→ What the task requires
Please convert the entries from the line containing "Click the Ignore Hosts text field" up to and including the line containing "tap(789, 538)" into a JSON list of strings, one string per line, with blank lines skipped. Leave the pictures out of your answer.

→ Exercise material
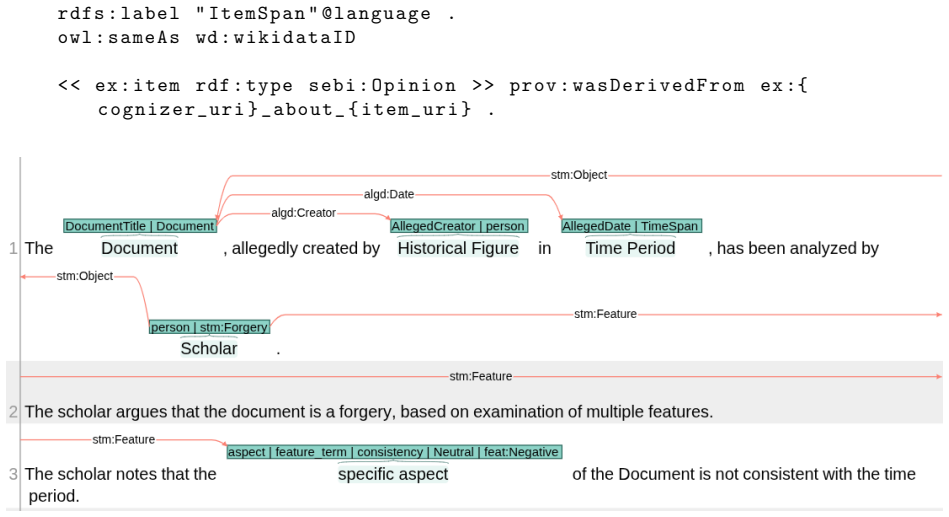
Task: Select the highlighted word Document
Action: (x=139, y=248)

...

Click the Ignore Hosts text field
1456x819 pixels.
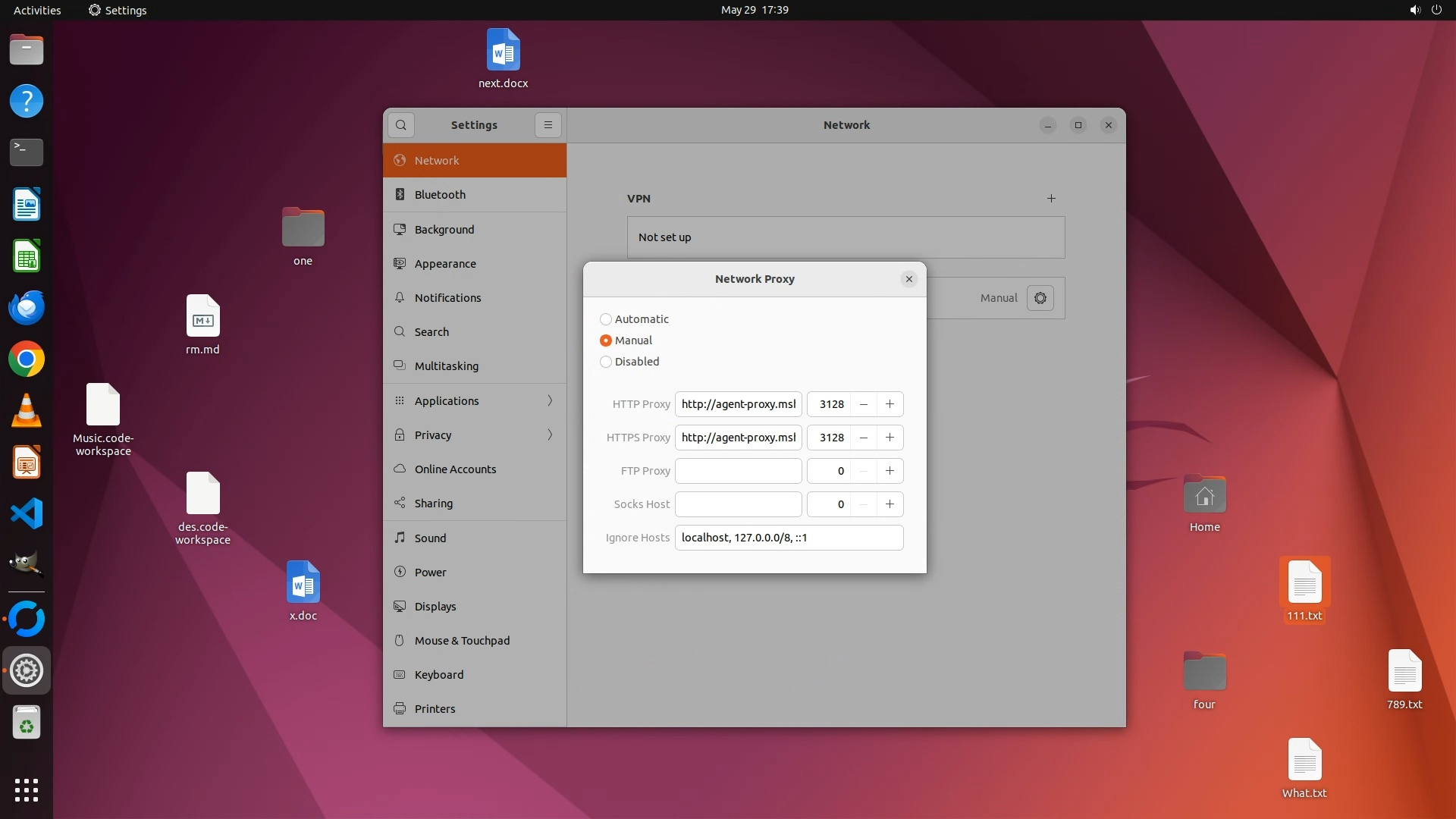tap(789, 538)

---

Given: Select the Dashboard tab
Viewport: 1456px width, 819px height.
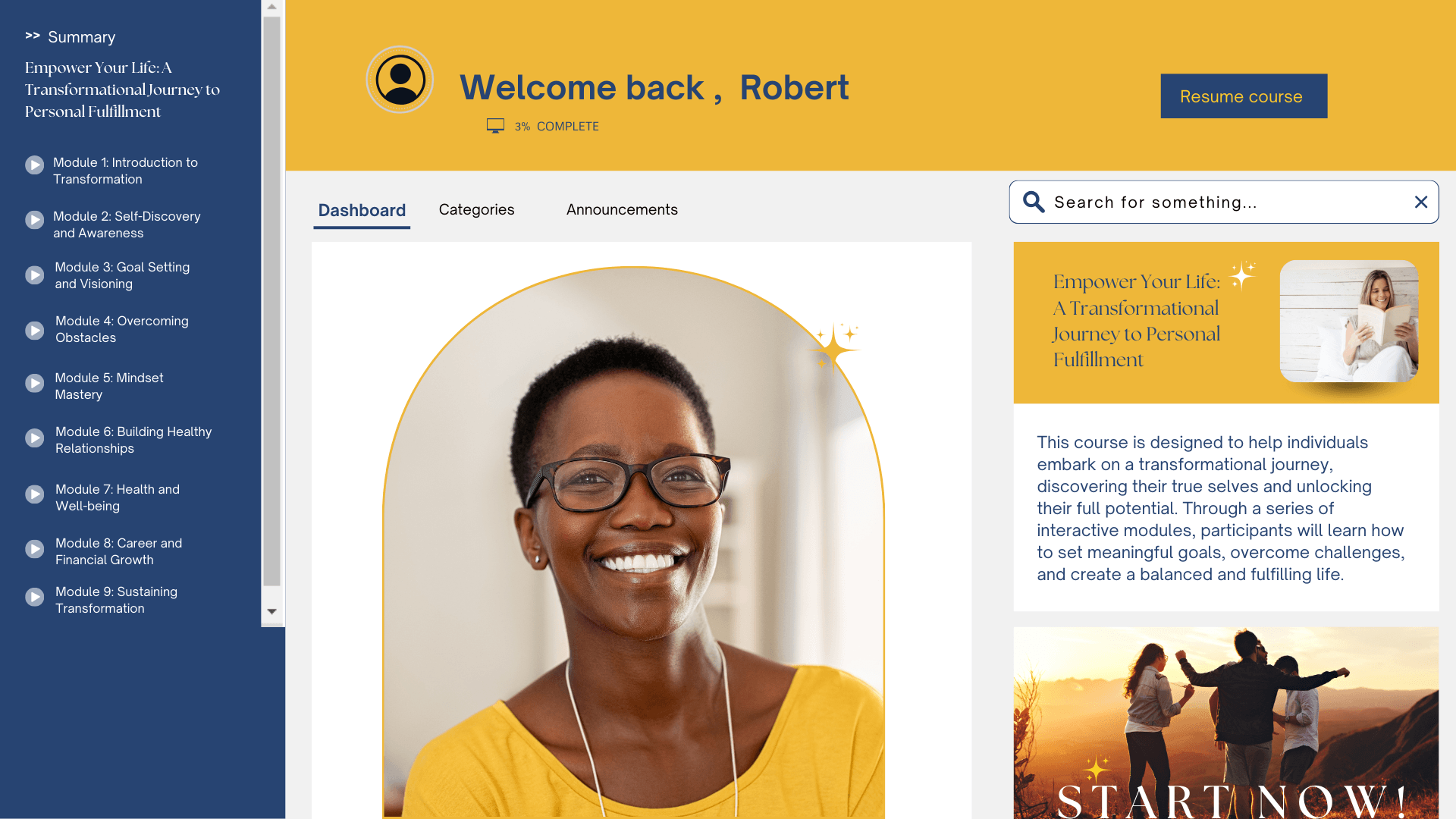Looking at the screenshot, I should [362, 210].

→ Result
[
  "Click the Ignore Hosts text field",
  "1456x819 pixels.",
  "tap(789, 538)"
]